Keep Your Healthy Habits
What is one of your best defenses against holiday stress? Healthy habits.
“We tend to forget about our own needs in the hustle and bustle of the holiday season,” said Johnson. “Make sure you get enough sleep, eat well and stay physically active.”
It’s OK to indulge in your favorite holiday dish or treat. Moderation is key. Don’t forget to maintain your daily or weekly workout routine. Exercise not only keeps you fit but also supplies your brain with feel-good endorphins that ward off anxiety and depression.
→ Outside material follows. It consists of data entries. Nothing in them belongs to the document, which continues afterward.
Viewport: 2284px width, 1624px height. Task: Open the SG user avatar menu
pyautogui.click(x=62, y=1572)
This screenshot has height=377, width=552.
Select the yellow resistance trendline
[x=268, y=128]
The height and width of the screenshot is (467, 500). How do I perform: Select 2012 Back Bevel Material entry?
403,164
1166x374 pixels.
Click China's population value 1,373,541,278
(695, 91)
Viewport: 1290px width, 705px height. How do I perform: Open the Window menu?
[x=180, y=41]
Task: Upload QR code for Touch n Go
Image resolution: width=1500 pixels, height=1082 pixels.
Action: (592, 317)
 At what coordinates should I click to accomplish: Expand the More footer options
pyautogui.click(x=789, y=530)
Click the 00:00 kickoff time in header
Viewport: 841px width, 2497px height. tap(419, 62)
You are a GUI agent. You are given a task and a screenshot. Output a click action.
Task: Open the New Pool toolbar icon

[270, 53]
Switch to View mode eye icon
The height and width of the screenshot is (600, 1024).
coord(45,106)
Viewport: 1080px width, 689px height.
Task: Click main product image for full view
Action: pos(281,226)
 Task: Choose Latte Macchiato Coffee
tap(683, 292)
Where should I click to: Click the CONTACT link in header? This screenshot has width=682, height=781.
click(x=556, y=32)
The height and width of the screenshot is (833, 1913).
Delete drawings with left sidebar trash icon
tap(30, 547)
The coronavirus pandemic presented new and complex challenges. Many families are grieving experiences that didn’t happen this year due to the spread of COVID-19, including high school graduations, birthday parties, baby showers and funerals. If you’re grieving the loss of a person or an experience this holiday season, you’re not alone.
“We all grieve differently,” said Johnson. “The holidays can be a reminder of our loss. Draw attention to this feeling—don’t bottle it up. Make new traditions that honor the memories of loved ones who have passed on. If you need support, reach out to family, friends and health care professionals who can help you process grief and find joy again for the holidays.”